Retailer Staples has confirmed that point-of-sale malware had been used at 115 of its retail locations in the United States and criminals were able to access 1.16 million payment card numbers during a six-month-long intrusion.
Staples said it removed the malware in September from the affected locations, but the more than one million customers affected have had card data, including cardholder names, payment card numbers, expiration dates and card verification code exposed.
“At 113 stores, the malware may have allowed access to this data for purchases made from August 10, 2014 through September 16, 2014,” Staples said in a statement. “At two stores, the malware may have allowed access to data from purchases made from July 20, 2014 through September 16, 2014.”
Staples said it also received reports of payment card fraud related to its breach at four stores in New York City between April and September of this year.
The retailer provided a list of affected locations, and said it will offer free identity protection services that include credit monitoring, identity theft insurance and credit reporting to customers who used a payment card going back to April.

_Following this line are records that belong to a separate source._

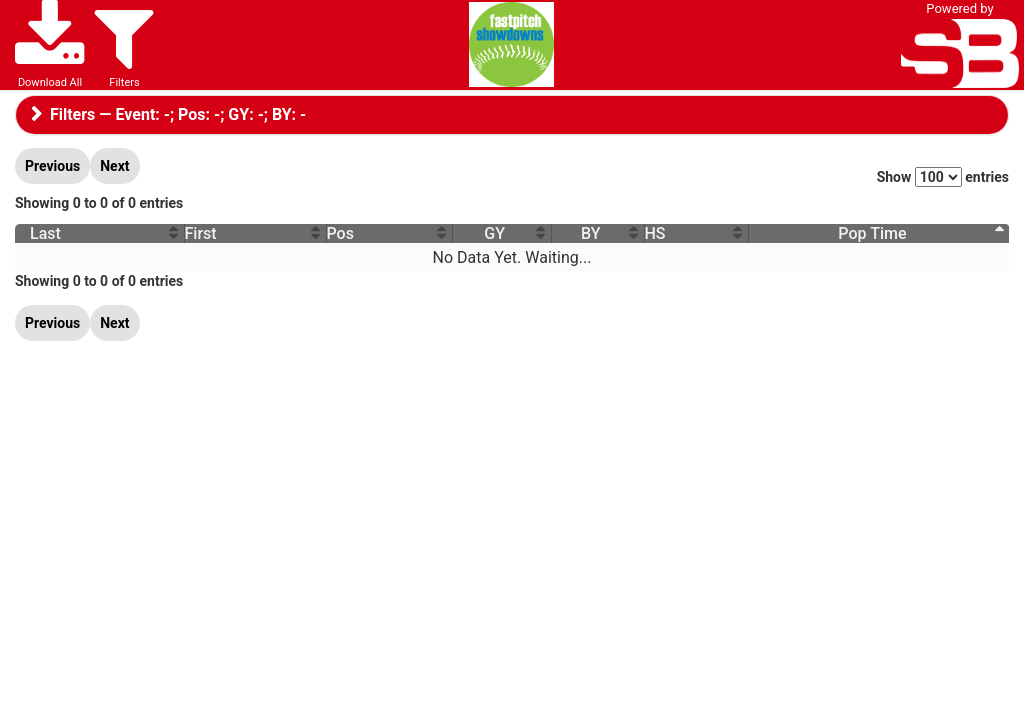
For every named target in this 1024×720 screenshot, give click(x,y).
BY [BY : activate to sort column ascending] (590, 233)
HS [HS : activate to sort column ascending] (656, 233)
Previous (52, 166)
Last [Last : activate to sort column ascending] (45, 233)
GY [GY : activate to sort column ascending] (490, 233)
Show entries (943, 177)
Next (114, 166)
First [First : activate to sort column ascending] (199, 233)
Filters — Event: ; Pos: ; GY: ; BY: (174, 114)
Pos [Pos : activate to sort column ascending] (336, 233)
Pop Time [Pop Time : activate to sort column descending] (872, 233)
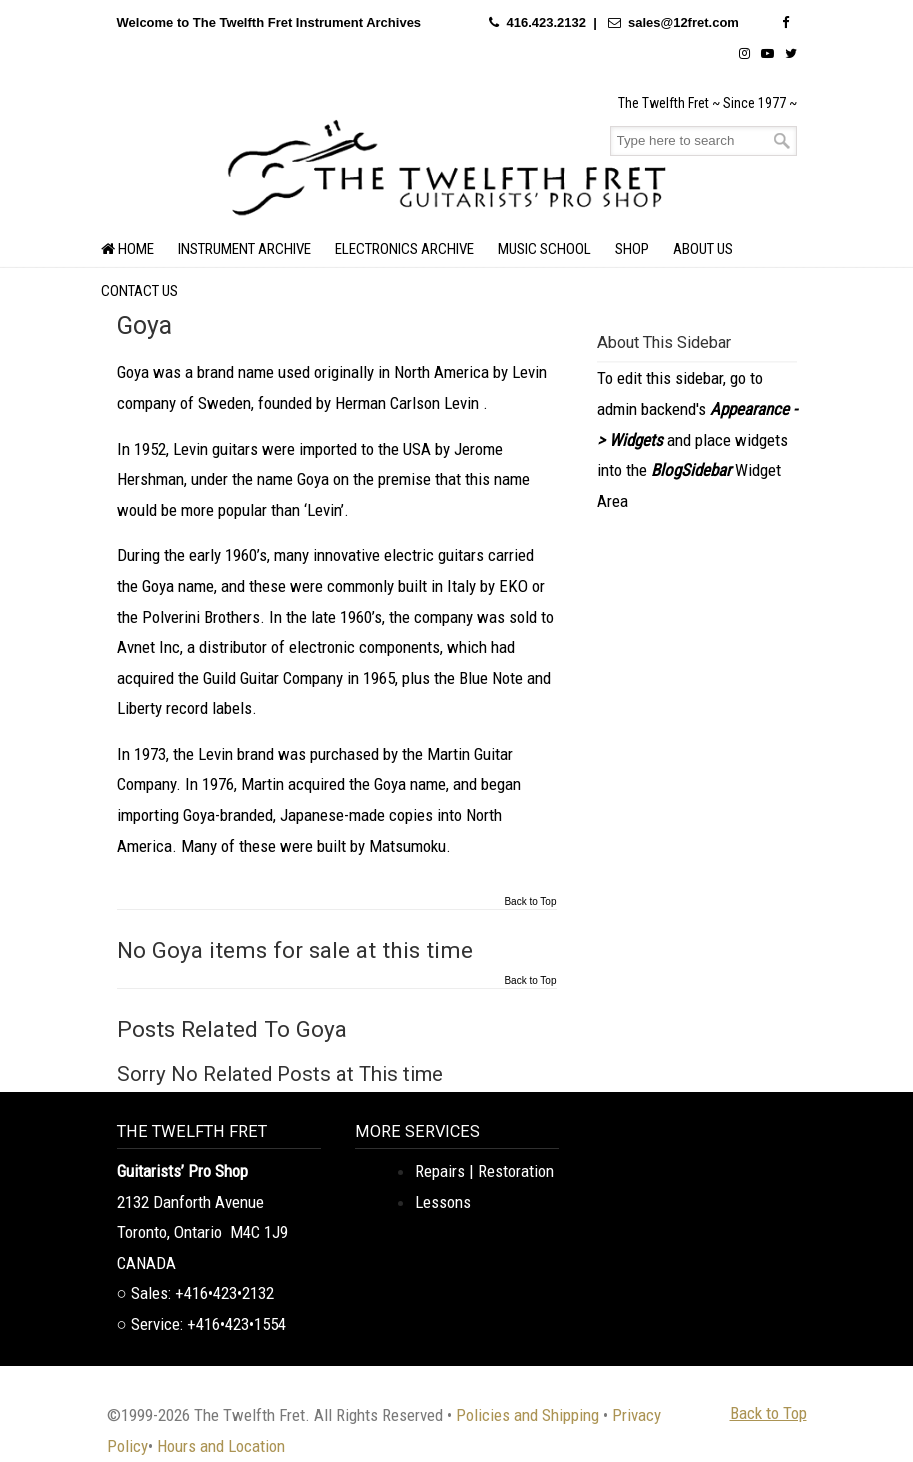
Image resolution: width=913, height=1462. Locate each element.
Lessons (443, 1202)
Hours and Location (221, 1446)
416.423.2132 (546, 22)
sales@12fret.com (683, 22)
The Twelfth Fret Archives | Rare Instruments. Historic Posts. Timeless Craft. (447, 165)
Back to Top (530, 902)
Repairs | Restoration (484, 1171)
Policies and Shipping (527, 1415)
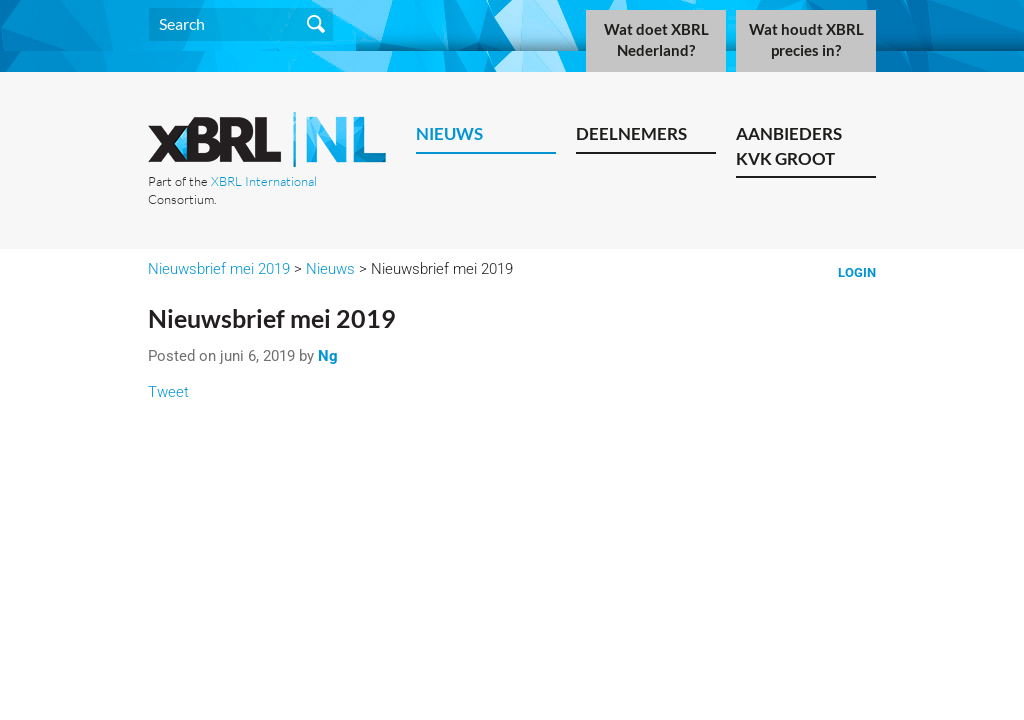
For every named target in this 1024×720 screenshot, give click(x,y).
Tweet (168, 392)
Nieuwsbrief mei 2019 (219, 269)
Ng (328, 356)
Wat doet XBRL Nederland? (656, 40)
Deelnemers (631, 133)
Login (857, 272)
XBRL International (264, 181)
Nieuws (449, 133)
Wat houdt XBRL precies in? (806, 40)
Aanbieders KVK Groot (789, 146)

Security company Seculert locked down the breach timeline as April 1 to Sept. 30, and puts the attackers on the Staples network for 182 days. Seculert estimates the per store minimum breach time to detect and respond was 37 days.
Initially, it was believed the breach was contained to locations in the Northeast, but Staples reports malware at locations in 35 states nationwide.

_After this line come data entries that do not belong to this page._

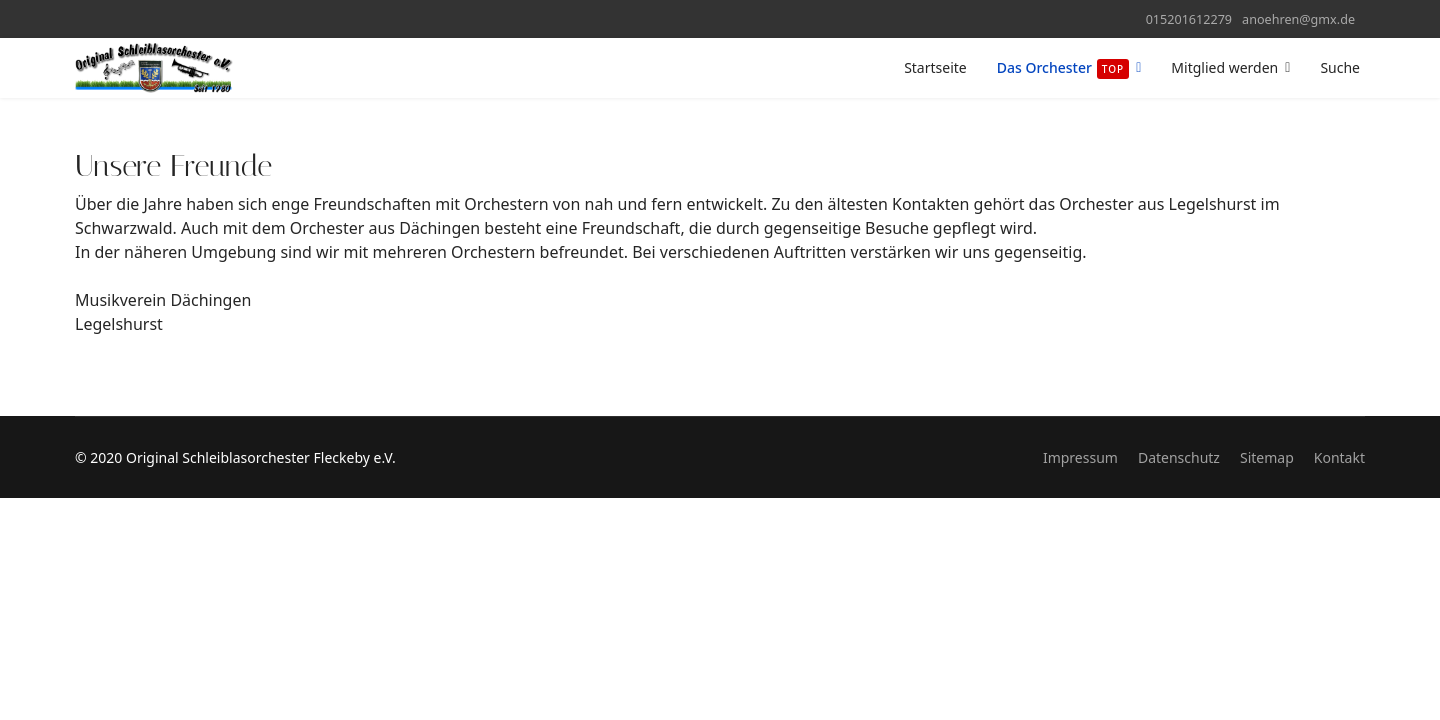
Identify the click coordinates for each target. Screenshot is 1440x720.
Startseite (935, 67)
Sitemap (1267, 457)
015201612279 (1189, 19)
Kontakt (1339, 457)
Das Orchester (1063, 68)
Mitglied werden (1224, 67)
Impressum (1080, 457)
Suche (1340, 67)
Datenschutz (1179, 457)
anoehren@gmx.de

Security website KrebsonSecurity reported in October that banks were investigating fraud likely tied to Staples locations; Staples said it and law enforcement were investigating a potential issue.
While the Staples breach is dwarfed in the number of lost records by Home Depot and Target, the common link is poorly secured point-of-sale systems and effective malware targeting those platforms and stealing payment card data before it is encrypted. Experts have been for months calling for retailers and vendors to review point-of-sale systems security, and the Department of Homeland’s security Cyber Emergency Readiness Team (US-CERT) warned that the Backoff strain of PoS malware had likely infected more than 1,000 locations in the U.S.
Backoff was particularly worrisome this year. Kaspersky Lab, in August, released a report based on data from two Backoff command and control servers it had sinkholed, and that in two days, close to 100 infected PoS systems in the U.S. and other countries tried to call home.
Point-of-sale malware, also known as a RAM scraper, is injected into running processes on these systems and steals payment card data before it is encrypted at the PoS terminal or the server managing it and is sent off to the payment processor.